Die Aufgabe des Senats beschränkt sich darauf, Änderungsanträge für Gesetzesvorhaben des Deputiertenkongresses - der ersten Kammer des spanischen Parlaments - zu debattieren und möglicherweise zu beschließen. Doch jeder Beschluss des Senats kann vom Kongress mit einfacher Mehrheit zurückgewiesen werden. Darüber hinaus bestimmt der Senat vier der zwölf Richter des Verfassungsgerichts und sechs der zwanzig Mitglieder des Allgemeinen Justizrates. Wenige Funktionen und wenig politische Macht für eine Institution, die die Spanier im Jahr 52 Millionen Euro kostet. Deshalb gibt es viele Stimmen wie die des spanischen Verfassungsrechtlers Roberto Blanco Valdés: "Wenn wir nicht bereit sind, den Senat ernsthaft umzugestalten, schaffen wir ihn lieber ab."

Der Autor ist freier Korrespondent in Madrid.

USA: EXKLUSIVER CLUB

Der US-Senat bildet die Interessen der Bundesstaaten auf nationaler Ebene ab, darin ist er mit dem deutschen Bundesrat vergleichbar. Die 435 Wahlkreise beim Repräsentantenhaus sind nach der Bevölkerungszahl zugeschnitten. Im Senat aber ist jeder der 50 US-Staaten mit zwei Sitzen vertreten - das kleine Rhode Island ebenso wie der bevölkerungsreichste Staat Kalifornien.

Mit dem föderalen Proporz hört der Vergleich mit dem deutschen System auf. Im Bundesrat sitzen die Landesregierungen - die Mitglieder des Senats werden von den Bürgern ihrer Staaten für sechs Jahre direkt gewählt und zwar alle zwei Jahre zu je einem Drittel. Anders als der Bundesrat ist der Senat eine zweite Parlamentskammer nach dem angelsächsischen Modell. Er entscheidet gleichberechtigt mit dem Repräsentantenhaus über alle Gesetze, die im Kongress erlassen werden. Jeder Senator hat außerdem das Recht, Gesetzesvorlagen einzubringen.

Dazu kommt eine Reihe von Sonderrechten: Für die Ratifizierung völkerrechtlicher Verträge ist eine Zweidrittel-Mehrheit im Senat nötig. Das Gremium stimmt auch über die Besetzung wichtiger Posten in Regierung und Verwaltung ab - von Richtern am Supreme Court über Botschafter und Minister. Oder über die von US-Präsident Barack Obama als Leiterin der Zentralbank "Fed" nominierte Janet Yellen, die sich vergangene Woche den Fragen der Senatoren stellen musste.
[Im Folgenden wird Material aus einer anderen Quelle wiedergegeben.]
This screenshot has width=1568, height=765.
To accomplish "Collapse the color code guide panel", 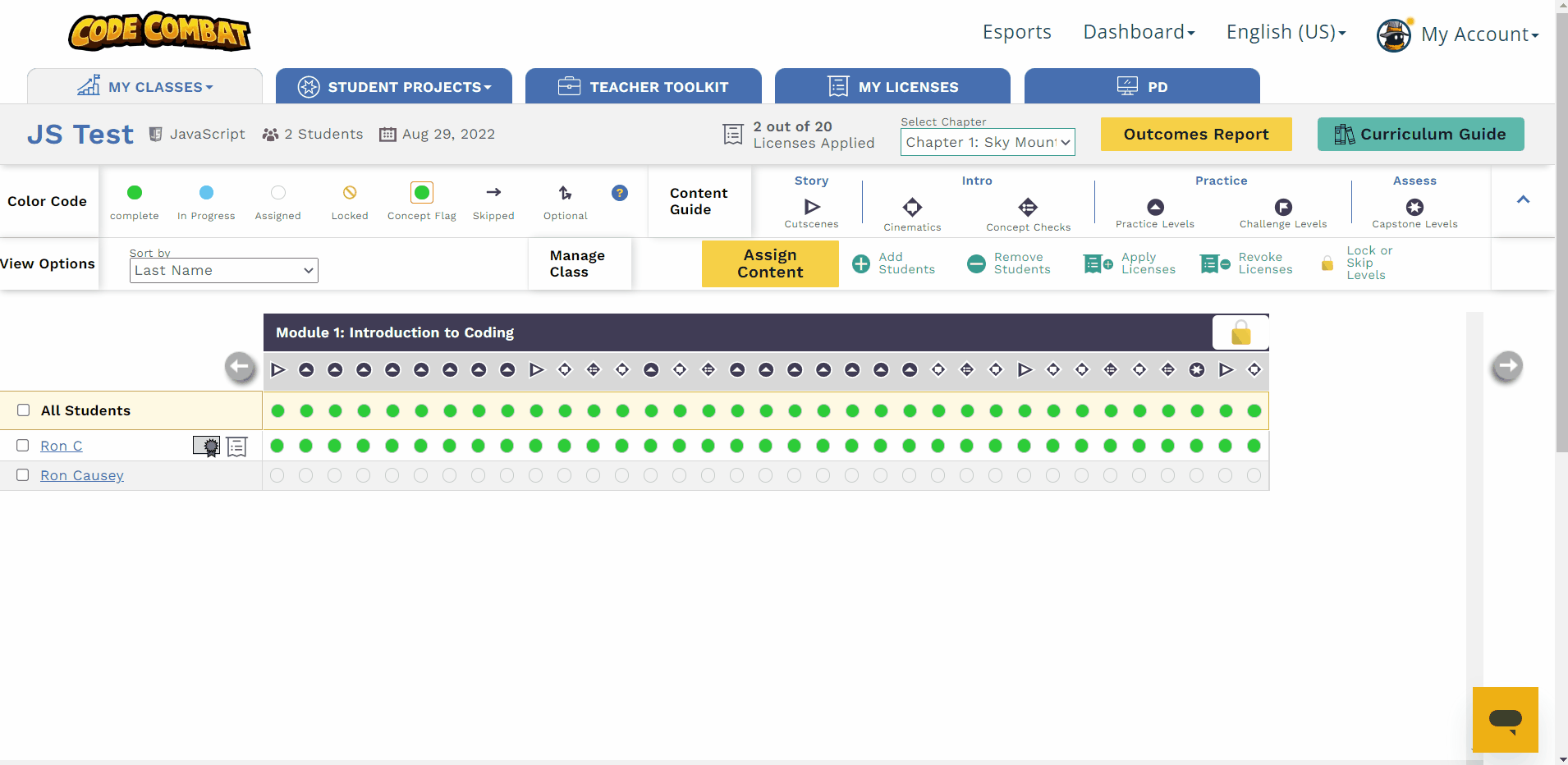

Der Senat hatte in der US-Geschichte den Ruf eines exklusiven Klubs. Während im Repräsentantenhaus strenge Regeln herrschen, entscheiden die Mehrheitsführer der Parteien im Senat im Konsens, was auf der Tagesordnung steht. Man traute den Senatoren zu, dass sie den Blick aufs große Ganze hätten.

Dieses Ideal entspricht immer weniger der Realität. Die ideologischen Fronten zwischen den Parteien seien heute ebenso verhärtet wie im Repräsentantenhaus, klagen Kritiker. Mit ihren altmodischen Regeln blockiere oder verzögere die Kammer politische Entscheidungen, statt sie zu erleichtern.

Da ist etwa das Filibuster. Die Redezeit der Senatoren ist unbegrenzt - und die "Dauerrede" eines Senatsmitgliedes kann nur gestoppt werden, wenn eine Dreifünftel-Mehrheit von 60 Kollegen ihr ein Ende setzt. Jüngst machte der Republikaner Ted Cruz Schlagzeilen, als er aus Protest gegen die Gesundheitsreform 21 Stunden lang redete. Als ihm die Argumente gegen "Obamacare" ausgingen, las er Gute-Nacht-Geschichten für seine Kinder vor. Dabei handelte es sich nicht einmal um ein echtes Filibuster. Die Abstimmung über den Kompromiss, mit dem die Schuldengrenze angehoben wurde, war nämlich bereits angesetzt - und Cruz beendete seine Rede eine Stunde vorher.

Aber der Senat bietet eben eine große Bühne. Und so vermuten Beobachter, dass Cruz sich den Wählern aus dem Tea-Party-Lager für die Präsidentschaftswahl 2016 empfehlen wollte. Schließlich ist schon einem anderen der Sprung aus dem Senat ins Weiße Haus geglückt: Barack Obama.

Die Autorin ist freie Korrespondentin in Washington.